BEGIN
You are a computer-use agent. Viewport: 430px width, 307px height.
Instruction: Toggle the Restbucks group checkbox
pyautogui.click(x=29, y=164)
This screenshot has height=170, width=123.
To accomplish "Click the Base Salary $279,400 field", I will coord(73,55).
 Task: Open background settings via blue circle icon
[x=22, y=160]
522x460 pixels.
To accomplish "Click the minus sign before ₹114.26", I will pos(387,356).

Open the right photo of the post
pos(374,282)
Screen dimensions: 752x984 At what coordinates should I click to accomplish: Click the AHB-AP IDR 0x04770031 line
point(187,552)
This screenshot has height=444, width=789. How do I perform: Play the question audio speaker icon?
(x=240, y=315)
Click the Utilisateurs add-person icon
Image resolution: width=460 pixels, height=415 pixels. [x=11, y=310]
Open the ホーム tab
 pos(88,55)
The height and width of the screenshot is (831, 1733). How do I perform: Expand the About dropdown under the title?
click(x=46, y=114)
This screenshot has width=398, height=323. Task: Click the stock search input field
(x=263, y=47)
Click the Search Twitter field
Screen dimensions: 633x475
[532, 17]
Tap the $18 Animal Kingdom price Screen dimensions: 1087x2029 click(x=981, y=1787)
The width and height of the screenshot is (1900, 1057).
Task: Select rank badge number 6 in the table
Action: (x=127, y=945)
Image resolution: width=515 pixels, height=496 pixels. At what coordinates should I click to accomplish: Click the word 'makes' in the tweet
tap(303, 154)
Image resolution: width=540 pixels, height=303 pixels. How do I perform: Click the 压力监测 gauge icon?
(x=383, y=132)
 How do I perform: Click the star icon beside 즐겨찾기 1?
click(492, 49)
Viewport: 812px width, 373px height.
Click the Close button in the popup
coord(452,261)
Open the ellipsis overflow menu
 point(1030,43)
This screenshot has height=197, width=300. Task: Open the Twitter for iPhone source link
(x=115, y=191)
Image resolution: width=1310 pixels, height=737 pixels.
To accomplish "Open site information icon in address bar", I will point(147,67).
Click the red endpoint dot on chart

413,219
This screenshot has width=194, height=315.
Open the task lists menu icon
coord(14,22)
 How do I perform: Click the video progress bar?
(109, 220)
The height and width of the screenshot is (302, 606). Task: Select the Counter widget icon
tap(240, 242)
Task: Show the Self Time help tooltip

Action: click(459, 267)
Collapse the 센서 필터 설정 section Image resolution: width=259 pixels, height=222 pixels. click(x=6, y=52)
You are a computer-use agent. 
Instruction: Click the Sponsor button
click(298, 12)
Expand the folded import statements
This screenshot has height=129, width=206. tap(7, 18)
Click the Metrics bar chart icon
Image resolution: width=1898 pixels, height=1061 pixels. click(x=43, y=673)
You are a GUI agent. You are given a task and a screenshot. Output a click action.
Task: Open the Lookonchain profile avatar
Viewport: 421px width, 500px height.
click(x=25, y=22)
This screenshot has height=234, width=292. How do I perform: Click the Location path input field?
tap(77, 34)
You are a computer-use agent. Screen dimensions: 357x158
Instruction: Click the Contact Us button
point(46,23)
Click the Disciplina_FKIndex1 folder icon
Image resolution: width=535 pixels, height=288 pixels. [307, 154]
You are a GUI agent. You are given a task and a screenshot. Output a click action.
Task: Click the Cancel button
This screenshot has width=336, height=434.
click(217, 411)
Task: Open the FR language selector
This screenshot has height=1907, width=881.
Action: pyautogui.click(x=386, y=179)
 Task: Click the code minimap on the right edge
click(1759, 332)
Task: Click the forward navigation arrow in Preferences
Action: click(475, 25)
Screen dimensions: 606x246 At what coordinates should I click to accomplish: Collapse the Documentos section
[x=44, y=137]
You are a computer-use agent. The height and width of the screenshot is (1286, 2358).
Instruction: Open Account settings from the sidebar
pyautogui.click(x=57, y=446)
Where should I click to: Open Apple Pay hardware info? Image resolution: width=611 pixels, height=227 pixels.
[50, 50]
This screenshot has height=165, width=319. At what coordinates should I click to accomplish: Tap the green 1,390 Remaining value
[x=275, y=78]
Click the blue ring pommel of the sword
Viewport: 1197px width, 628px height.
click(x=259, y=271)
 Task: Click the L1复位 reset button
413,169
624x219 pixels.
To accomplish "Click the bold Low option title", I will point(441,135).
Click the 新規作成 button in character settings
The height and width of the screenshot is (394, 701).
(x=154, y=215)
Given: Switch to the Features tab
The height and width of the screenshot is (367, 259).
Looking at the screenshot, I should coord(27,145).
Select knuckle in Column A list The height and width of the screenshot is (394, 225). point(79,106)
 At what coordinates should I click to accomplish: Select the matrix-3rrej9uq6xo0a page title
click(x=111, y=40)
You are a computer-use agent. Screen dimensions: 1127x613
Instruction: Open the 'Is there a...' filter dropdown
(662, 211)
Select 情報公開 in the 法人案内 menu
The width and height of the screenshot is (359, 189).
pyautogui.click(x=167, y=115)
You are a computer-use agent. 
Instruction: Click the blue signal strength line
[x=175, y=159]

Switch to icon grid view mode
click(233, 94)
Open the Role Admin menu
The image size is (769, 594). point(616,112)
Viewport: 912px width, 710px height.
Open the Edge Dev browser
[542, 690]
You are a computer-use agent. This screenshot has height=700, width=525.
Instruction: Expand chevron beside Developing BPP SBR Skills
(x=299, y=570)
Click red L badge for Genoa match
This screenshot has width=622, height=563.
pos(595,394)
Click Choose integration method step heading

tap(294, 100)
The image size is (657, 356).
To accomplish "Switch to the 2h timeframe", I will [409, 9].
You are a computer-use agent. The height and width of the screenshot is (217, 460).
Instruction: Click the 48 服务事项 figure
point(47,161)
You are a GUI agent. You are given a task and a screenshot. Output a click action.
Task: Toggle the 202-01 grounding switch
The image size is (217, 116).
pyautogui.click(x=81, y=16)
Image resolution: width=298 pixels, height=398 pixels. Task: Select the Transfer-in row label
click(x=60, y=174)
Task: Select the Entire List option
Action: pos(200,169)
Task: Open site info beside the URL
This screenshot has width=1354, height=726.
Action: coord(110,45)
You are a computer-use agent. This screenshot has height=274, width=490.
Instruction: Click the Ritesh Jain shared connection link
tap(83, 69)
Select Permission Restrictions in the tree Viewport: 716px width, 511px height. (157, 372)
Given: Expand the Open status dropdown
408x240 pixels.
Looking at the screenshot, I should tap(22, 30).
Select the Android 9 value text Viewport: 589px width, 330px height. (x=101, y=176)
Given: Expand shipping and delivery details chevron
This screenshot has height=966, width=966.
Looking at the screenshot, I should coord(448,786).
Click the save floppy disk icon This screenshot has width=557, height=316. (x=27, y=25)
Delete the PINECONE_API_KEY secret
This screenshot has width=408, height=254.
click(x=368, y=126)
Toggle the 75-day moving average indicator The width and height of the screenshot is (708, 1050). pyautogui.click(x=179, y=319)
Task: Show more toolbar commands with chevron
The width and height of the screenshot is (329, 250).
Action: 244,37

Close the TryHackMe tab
END
Written exercise:
Lay out all of the rows above as a numbered list, leaving out any blank lines.

Full answer:
1. You are a computer-use agent. Viewport: 430px width, 307px height.
2. Instruction: Toggle the Restbucks group checkbox
3. pyautogui.click(x=29, y=164)
4. This screenshot has height=170, width=123.
5. To accomplish "Click the Base Salary $279,400 field", I will coord(73,55).
6.  Task: Open background settings via blue circle icon
7. [x=22, y=160]
8. 522x460 pixels.
9. To accomplish "Click the minus sign before ₹114.26", I will pos(387,356).
10. Open the right photo of the post
11. pos(374,282)
12. Screen dimensions: 752x984 At what coordinates should I click to accomplish: Click the AHB-AP IDR 0x04770031 line
13. point(187,552)
14. This screenshot has height=444, width=789. How do I perform: Play the question audio speaker icon?
15. (x=240, y=315)
16. Click the Utilisateurs add-person icon
17. Image resolution: width=460 pixels, height=415 pixels. [x=11, y=310]
18. Open the ホーム tab
19.  pos(88,55)
20. The height and width of the screenshot is (831, 1733). How do I perform: Expand the About dropdown under the title?
21. click(x=46, y=114)
22. This screenshot has width=398, height=323. Task: Click the stock search input field
23. (x=263, y=47)
24. Click the Search Twitter field
25. Screen dimensions: 633x475
26. [532, 17]
27. Tap the $18 Animal Kingdom price Screen dimensions: 1087x2029 click(x=981, y=1787)
28. The width and height of the screenshot is (1900, 1057).
29. Task: Select rank badge number 6 in the table
30. Action: (x=127, y=945)
31. Image resolution: width=515 pixels, height=496 pixels. At what coordinates should I click to accomplish: Click the word 'makes' in the tweet
32. tap(303, 154)
33. Image resolution: width=540 pixels, height=303 pixels. How do I perform: Click the 压力监测 gauge icon?
34. (x=383, y=132)
35.  How do I perform: Click the star icon beside 즐겨찾기 1?
36. click(492, 49)
37. Viewport: 812px width, 373px height.
38. Click the Close button in the popup
39. coord(452,261)
40. Open the ellipsis overflow menu
41.  point(1030,43)
42. This screenshot has height=197, width=300. Task: Open the Twitter for iPhone source link
43. (x=115, y=191)
44. Image resolution: width=1310 pixels, height=737 pixels.
45. To accomplish "Open site information icon in address bar", I will point(147,67).
46. Click the red endpoint dot on chart
47. 413,219
48. This screenshot has width=194, height=315.
49. Open the task lists menu icon
50. coord(14,22)
51.  How do I perform: Click the video progress bar?
52. (109, 220)
53. The height and width of the screenshot is (302, 606). Task: Select the Counter widget icon
54. tap(240, 242)
55. Task: Show the Self Time help tooltip
56. Action: click(459, 267)
57. Collapse the 센서 필터 설정 section Image resolution: width=259 pixels, height=222 pixels. click(x=6, y=52)
58. You are a computer-use agent. 
59. Instruction: Click the Sponsor button
60. click(298, 12)
61. Expand the folded import statements
62. This screenshot has height=129, width=206. tap(7, 18)
63. Click the Metrics bar chart icon
64. Image resolution: width=1898 pixels, height=1061 pixels. click(x=43, y=673)
65. You are a GUI agent. You are given a task and a screenshot. Output a click action.
66. Task: Open the Lookonchain profile avatar
67. Viewport: 421px width, 500px height.
68. click(x=25, y=22)
69. This screenshot has height=234, width=292. How do I perform: Click the Location path input field?
70. tap(77, 34)
71. You are a computer-use agent. Screen dimensions: 357x158
72. Instruction: Click the Contact Us button
73. point(46,23)
74. Click the Disciplina_FKIndex1 folder icon
75. Image resolution: width=535 pixels, height=288 pixels. [307, 154]
76. You are a GUI agent. You are given a task and a screenshot. Output a click action.
77. Task: Click the Cancel button
78. This screenshot has width=336, height=434.
79. click(217, 411)
80. Task: Open the FR language selector
81. This screenshot has height=1907, width=881.
82. Action: pyautogui.click(x=386, y=179)
83.  Task: Click the code minimap on the right edge
84. click(1759, 332)
85. Task: Click the forward navigation arrow in Preferences
86. Action: click(475, 25)
87. Screen dimensions: 606x246 At what coordinates should I click to accomplish: Collapse the Documentos section
88. [x=44, y=137]
89. You are a computer-use agent. The height and width of the screenshot is (1286, 2358).
90. Instruction: Open Account settings from the sidebar
91. pyautogui.click(x=57, y=446)
92. Where should I click to: Open Apple Pay hardware info? Image resolution: width=611 pixels, height=227 pixels.
93. [50, 50]
94. This screenshot has height=165, width=319. At what coordinates should I click to accomplish: Tap the green 1,390 Remaining value
95. [x=275, y=78]
96. Click the blue ring pommel of the sword
97. Viewport: 1197px width, 628px height.
98. click(x=259, y=271)
99.  Task: Click the L1复位 reset button
100. 413,169
101. 624x219 pixels.
102. To accomplish "Click the bold Low option title", I will point(441,135).
103. Click the 新規作成 button in character settings
104. The height and width of the screenshot is (394, 701).
105. (x=154, y=215)
106. Given: Switch to the Features tab
107. The height and width of the screenshot is (367, 259).
108. Looking at the screenshot, I should coord(27,145).
109. Select knuckle in Column A list The height and width of the screenshot is (394, 225). point(79,106)
110.  At what coordinates should I click to accomplish: Select the matrix-3rrej9uq6xo0a page title
111. click(x=111, y=40)
112. You are a computer-use agent. Screen dimensions: 1127x613
113. Instruction: Open the 'Is there a...' filter dropdown
114. (662, 211)
115. Select 情報公開 in the 法人案内 menu
116. The width and height of the screenshot is (359, 189).
117. pyautogui.click(x=167, y=115)
118. You are a computer-use agent. 
119. Instruction: Click the blue signal strength line
120. [x=175, y=159]
121. Switch to icon grid view mode
122. click(233, 94)
123. Open the Role Admin menu
124. The image size is (769, 594). point(616,112)
125. Viewport: 912px width, 710px height.
126. Open the Edge Dev browser
127. [542, 690]
128. You are a computer-use agent. This screenshot has height=700, width=525.
129. Instruction: Expand chevron beside Developing BPP SBR Skills
130. (x=299, y=570)
131. Click red L badge for Genoa match
132. This screenshot has width=622, height=563.
133. pos(595,394)
134. Click Choose integration method step heading
135. tap(294, 100)
136. The image size is (657, 356).
137. To accomplish "Switch to the 2h timeframe", I will [409, 9].
138. You are a computer-use agent. The height and width of the screenshot is (217, 460).
139. Instruction: Click the 48 服务事项 figure
140. point(47,161)
141. You are a GUI agent. You are given a task and a screenshot. Output a click action.
142. Task: Toggle the 202-01 grounding switch
143. The image size is (217, 116).
144. pyautogui.click(x=81, y=16)
145. Image resolution: width=298 pixels, height=398 pixels. Task: Select the Transfer-in row label
146. click(x=60, y=174)
147. Task: Select the Entire List option
148. Action: pos(200,169)
149. Task: Open site info beside the URL
150. This screenshot has width=1354, height=726.
151. Action: coord(110,45)
152. You are a computer-use agent. This screenshot has height=274, width=490.
153. Instruction: Click the Ritesh Jain shared connection link
154. tap(83, 69)
155. Select Permission Restrictions in the tree Viewport: 716px width, 511px height. (157, 372)
156. Given: Expand the Open status dropdown
157. 408x240 pixels.
158. Looking at the screenshot, I should tap(22, 30).
159. Select the Android 9 value text Viewport: 589px width, 330px height. (x=101, y=176)
160. Given: Expand shipping and delivery details chevron
161. This screenshot has height=966, width=966.
162. Looking at the screenshot, I should coord(448,786).
163. Click the save floppy disk icon This screenshot has width=557, height=316. (x=27, y=25)
164. Delete the PINECONE_API_KEY secret
165. This screenshot has width=408, height=254.
166. click(x=368, y=126)
167. Toggle the 75-day moving average indicator The width and height of the screenshot is (708, 1050). pyautogui.click(x=179, y=319)
168. Task: Show more toolbar commands with chevron
169. The width and height of the screenshot is (329, 250).
170. Action: 244,37
171. Close the TryHackMe tab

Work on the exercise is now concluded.